Word for word, copy the line containing "1480x812 pixels. Task: Expand" and every line after it in the records below, leaving pictures out.
┄┄┄┄┄┄
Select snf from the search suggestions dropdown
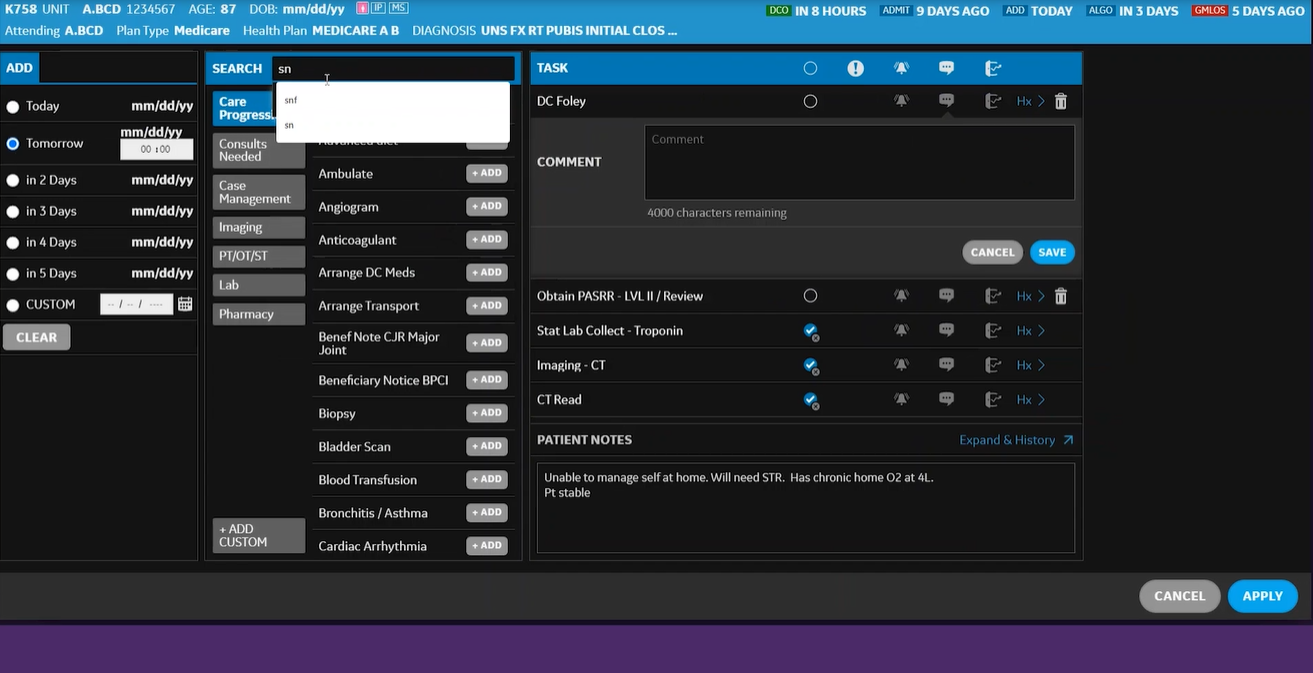The height and width of the screenshot is (673, 1313). tap(291, 100)
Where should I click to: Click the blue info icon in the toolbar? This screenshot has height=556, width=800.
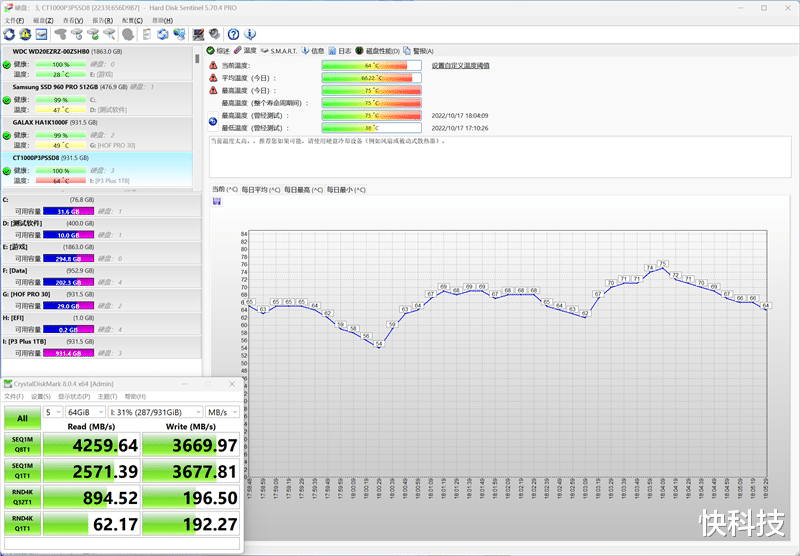pos(249,34)
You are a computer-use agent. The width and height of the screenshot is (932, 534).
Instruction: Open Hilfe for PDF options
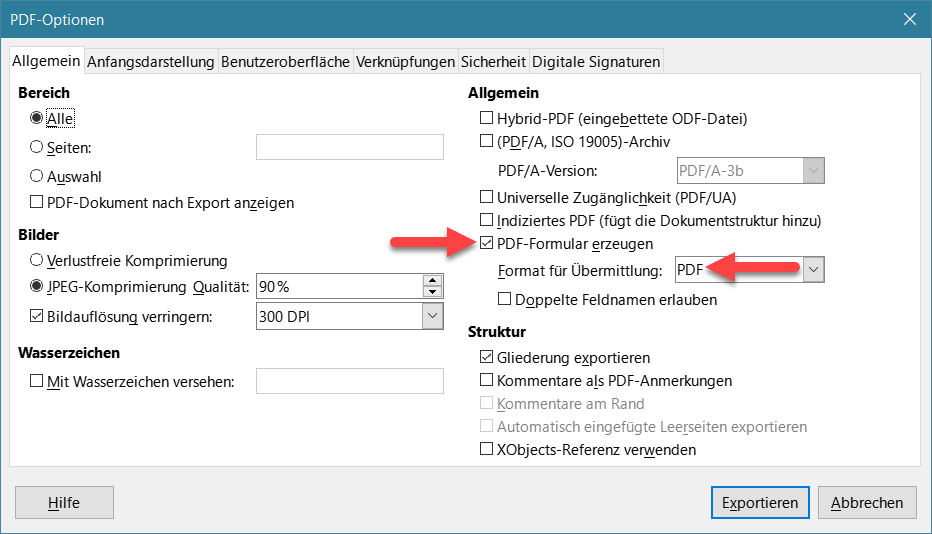click(x=64, y=502)
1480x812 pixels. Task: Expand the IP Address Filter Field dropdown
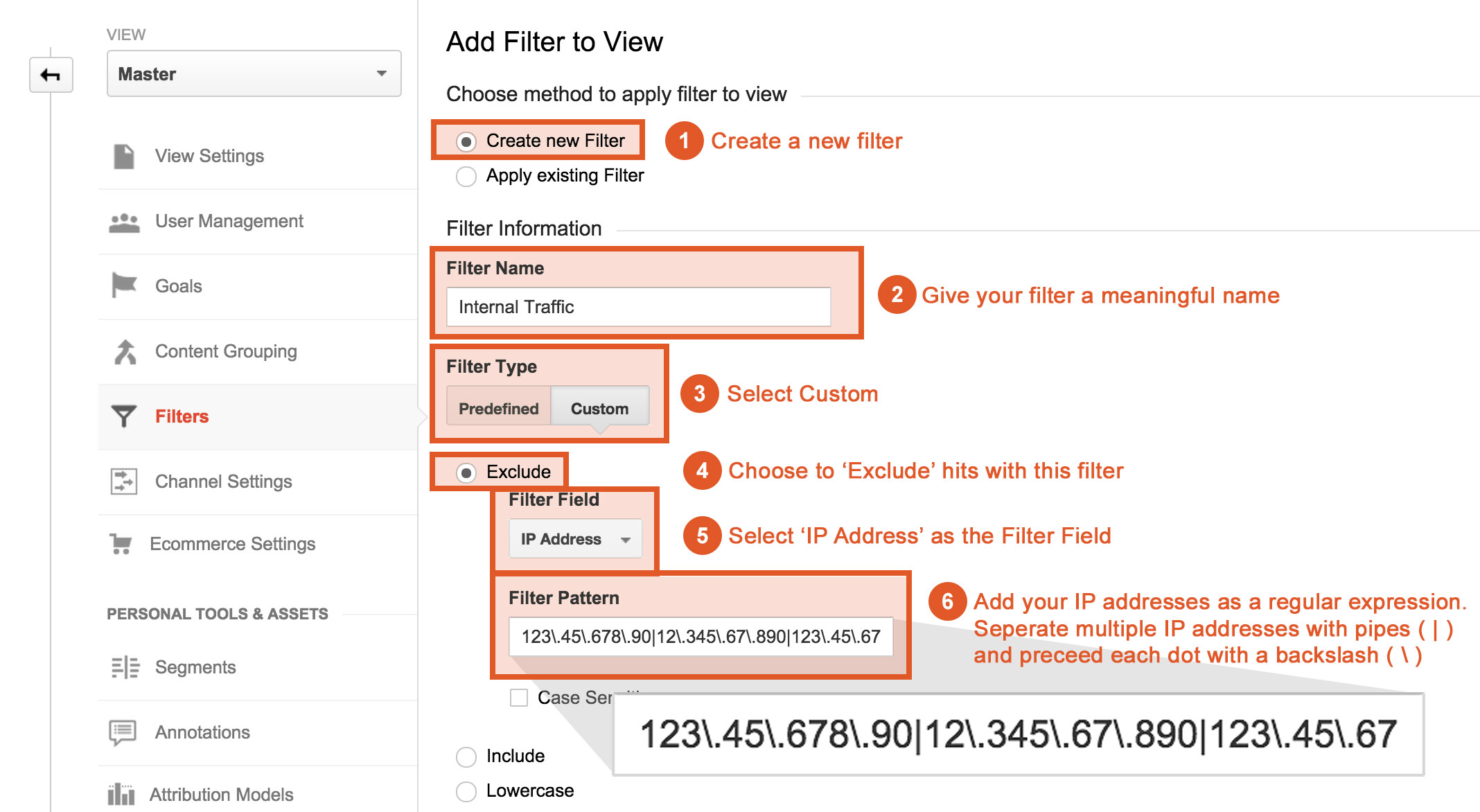pyautogui.click(x=575, y=539)
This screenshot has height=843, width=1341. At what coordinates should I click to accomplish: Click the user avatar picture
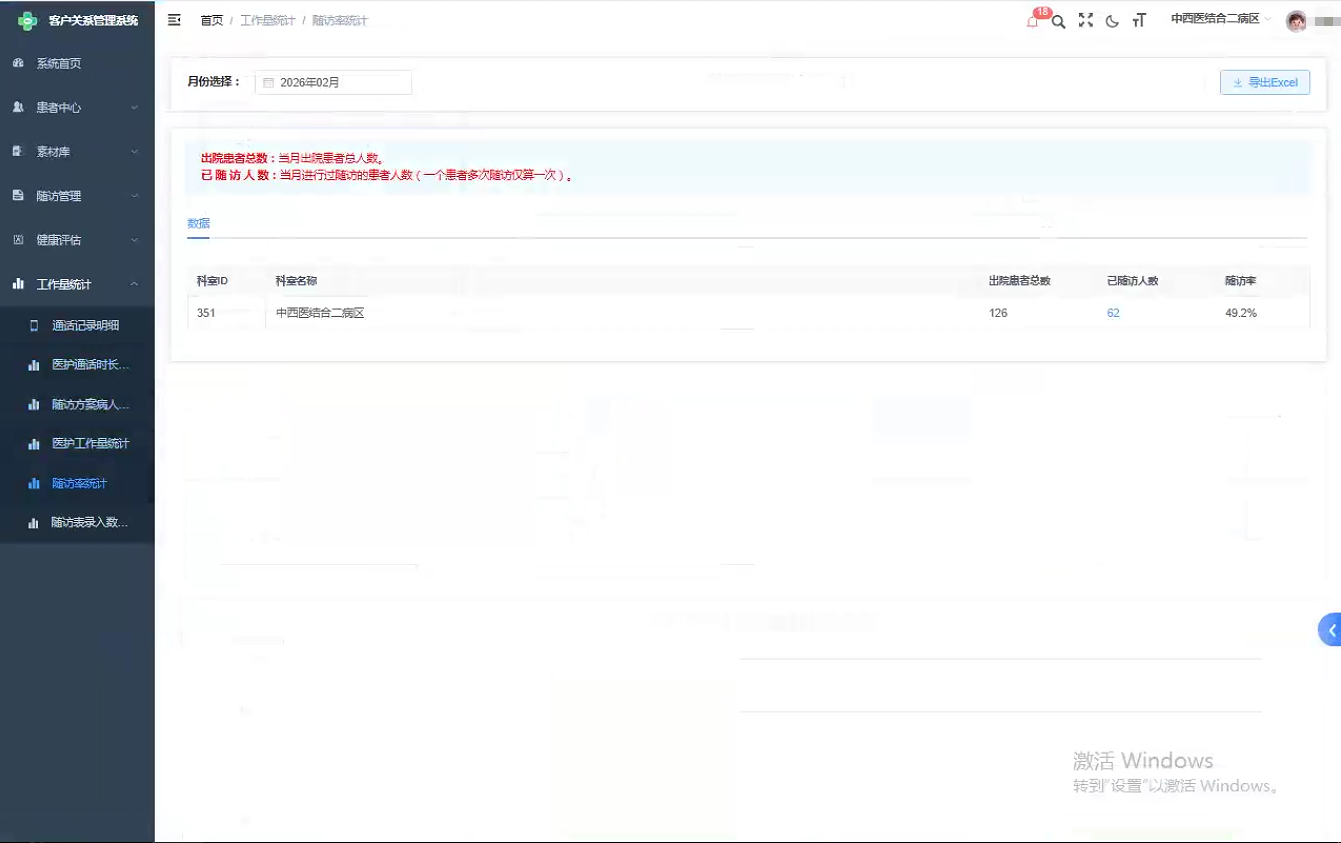[x=1296, y=21]
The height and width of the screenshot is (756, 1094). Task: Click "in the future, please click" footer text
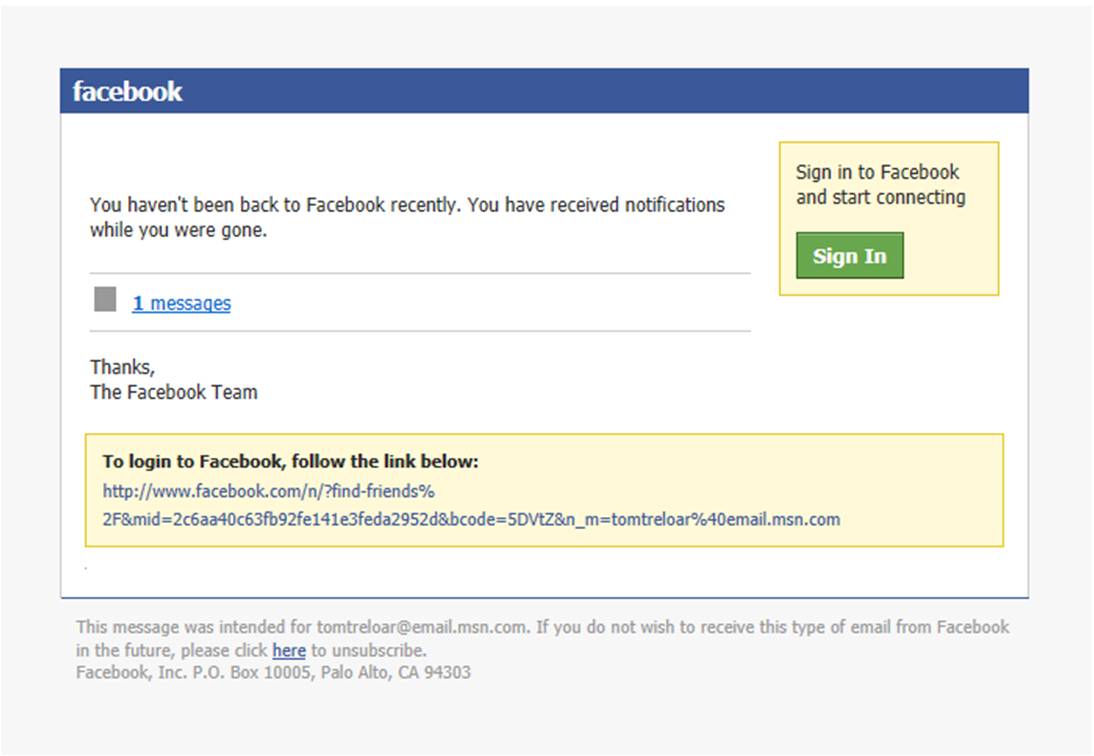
┄┄┄┄┄┄
- **Output for this exercise**:
1480x812 pixels. Task: Expand the IP Address Filter Field dropdown
pyautogui.click(x=575, y=539)
This screenshot has height=843, width=1341. At what coordinates should I click to accomplish: Click the user avatar picture
[x=1296, y=21]
The height and width of the screenshot is (756, 1094). Task: Click "in the future, please click" footer text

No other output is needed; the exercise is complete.